-- begin TASK INPUT --

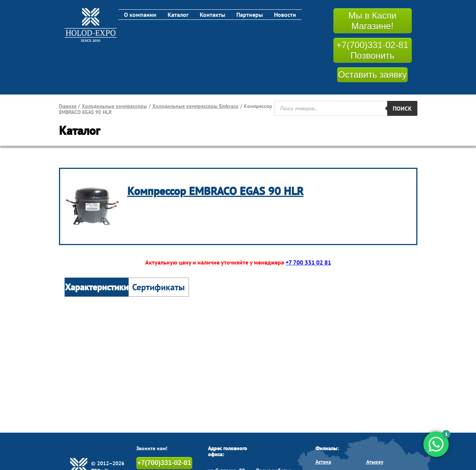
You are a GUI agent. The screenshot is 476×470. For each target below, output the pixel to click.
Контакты (212, 15)
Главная (68, 106)
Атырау (375, 462)
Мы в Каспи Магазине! (372, 21)
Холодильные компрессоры (114, 106)
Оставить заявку (373, 74)
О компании (140, 15)
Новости (285, 15)
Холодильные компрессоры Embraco (195, 106)
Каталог (178, 15)
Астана (323, 462)
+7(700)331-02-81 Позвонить (372, 50)
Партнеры (249, 15)
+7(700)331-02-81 (164, 463)
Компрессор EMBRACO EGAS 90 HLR (215, 191)
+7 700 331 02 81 (308, 262)
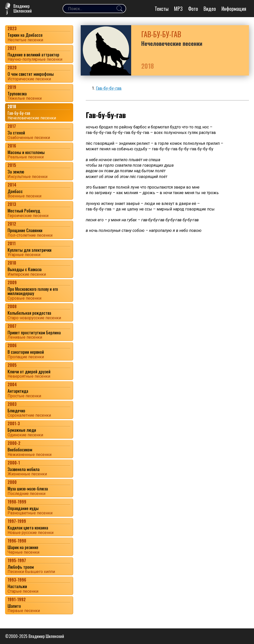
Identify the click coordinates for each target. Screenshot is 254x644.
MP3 (178, 9)
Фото (193, 9)
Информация (234, 9)
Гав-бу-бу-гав (109, 88)
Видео (210, 9)
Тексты (161, 9)
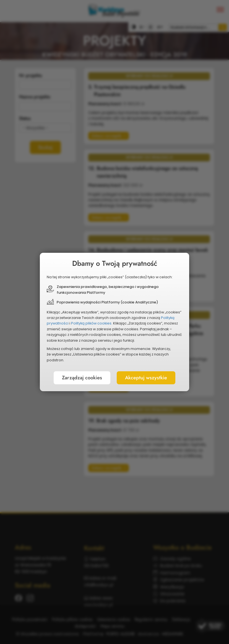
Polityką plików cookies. (92, 323)
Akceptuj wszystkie (146, 378)
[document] (114, 322)
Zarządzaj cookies (82, 378)
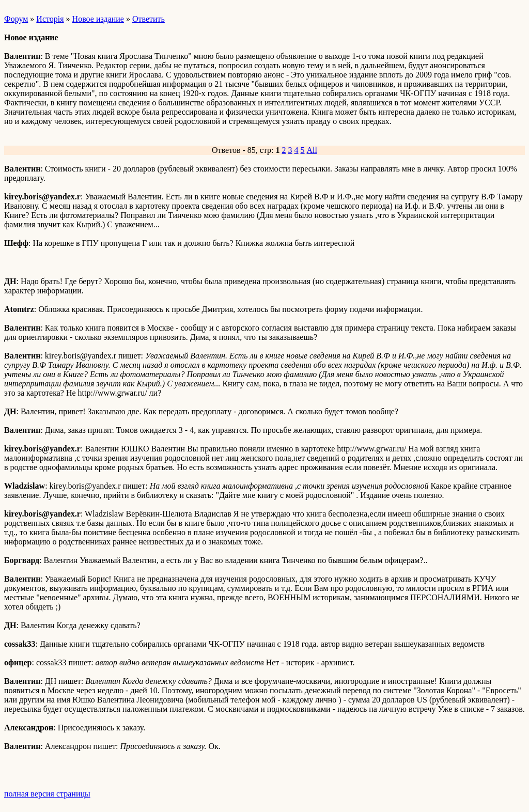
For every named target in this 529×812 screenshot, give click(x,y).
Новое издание (98, 19)
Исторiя (50, 19)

-- end TASK INPUT --

> _TASK INSTRUCTIONS_: Format every line of the items above as a JSON list of strings, one string per line, skipping blank lines. Leave the pictures out.

> _SOLUTION TO THE PROBLEM_:
[
  "You are a GUI agent. The screenshot is 476×470. For each target below, output the pixel to click.",
  "Контакты (212, 15)",
  "Главная (68, 106)",
  "Атырау (375, 462)",
  "Мы в Каспи Магазине! (372, 21)",
  "Холодильные компрессоры (114, 106)",
  "Оставить заявку (373, 74)",
  "О компании (140, 15)",
  "Новости (285, 15)",
  "Холодильные компрессоры Embraco (195, 106)",
  "Каталог (178, 15)",
  "Астана (323, 462)",
  "+7(700)331-02-81 Позвонить (372, 50)",
  "Партнеры (249, 15)",
  "+7(700)331-02-81 (164, 463)",
  "Компрессор EMBRACO EGAS 90 HLR (215, 191)",
  "+7 700 331 02 81 (308, 262)",
  "Identify the click coordinates for each target. Screenshot is 254x644.",
  "MP3 (178, 9)",
  "Фото (193, 9)",
  "Информация (234, 9)",
  "Гав-бу-бу-гав (109, 88)",
  "Видео (210, 9)",
  "Тексты (161, 9)",
  "Polityką plików cookies. (92, 323)",
  "Akceptuj wszystkie (146, 378)",
  "[document] (114, 322)",
  "Zarządzaj cookies (82, 378)",
  "For every named target in this 529×812 screenshot, give click(x,y).",
  "Новое издание (98, 19)",
  "Исторiя (50, 19)"
]